**Selected passage**
No. We want to film where the action is, and what you think looks messy will actually look really interesting.
The message is - there is a time and a place to be corporate. Mainstream telly isn’t it. Which leads nicely into…
Your best people are not the ones you think they are
The last time I filmed at CERN I chatted to Dr Clara Nellist - she’s a particle physicist who’s also all over TikTok, Instagram and Youtube. She’s exactly the type of person I want to put on camera, and, several of us on the panel agreed, exactly the type of person who will excite the next generation of minds into the field.
Highly technical press releases are still important to industry journals, but if you want more people talking about your work, you need to meet them where they are, on their level, on the platforms they go to.
Encourage your PhD students to vlog about their work - social media allows for quick, regular hits about what they’re up to. Yes, it’s unfiltered, yes, it looks messy and informal, but the algorithms love accounts that post frequently, which leads to your message going further, faster.

**Work request 1**
In the passage on science communication, who did the writer chat with during the last filming visit to CERN?
**Work request 2**
Duplicate the part of the passage on science communication that begins at the words "No. We want" and stops after the words "into the field.".

**Available data**
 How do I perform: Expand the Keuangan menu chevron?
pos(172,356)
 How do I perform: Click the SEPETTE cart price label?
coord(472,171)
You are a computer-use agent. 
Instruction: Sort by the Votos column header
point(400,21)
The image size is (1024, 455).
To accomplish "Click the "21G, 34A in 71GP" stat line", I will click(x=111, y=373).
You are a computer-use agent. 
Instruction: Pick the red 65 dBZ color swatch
==
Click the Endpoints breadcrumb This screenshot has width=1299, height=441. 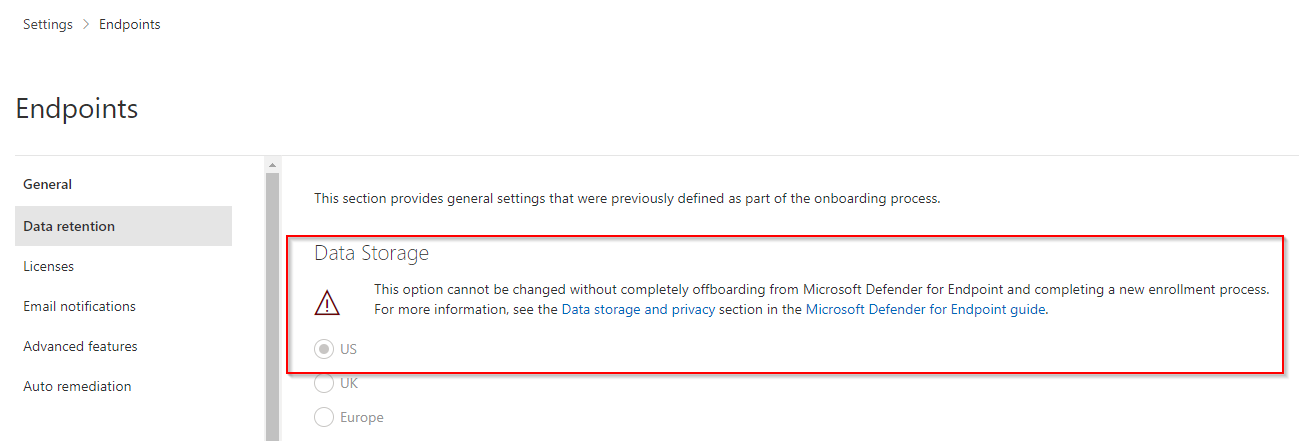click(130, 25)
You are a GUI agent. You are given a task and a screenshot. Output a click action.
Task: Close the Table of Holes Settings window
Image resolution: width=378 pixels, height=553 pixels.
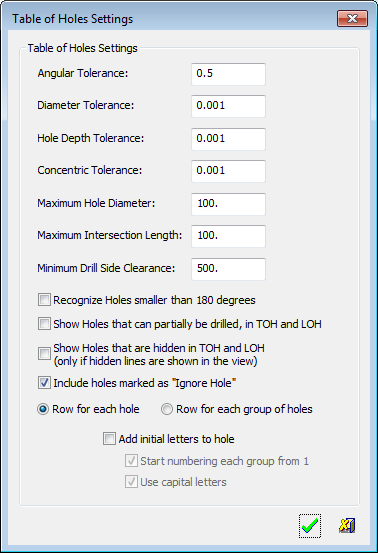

**Reply 1**
Dr Clara Nellist, a particle physicist who is also on TikTok, Instagram and YouTube.

**Reply 2**
No. We want to film where the action is, and what you think looks messy will actually look really interesting.
The message is - there is a time and a place to be corporate. Mainstream telly isn’t it. Which leads nicely into…
Your best people are not the ones you think they are
The last time I filmed at CERN I chatted to Dr Clara Nellist - she’s a particle physicist who’s also all over TikTok, Instagram and Youtube. She’s exactly the type of person I want to put on camera, and, several of us on the panel agreed, exactly the type of person who will excite the next generation of minds into the field.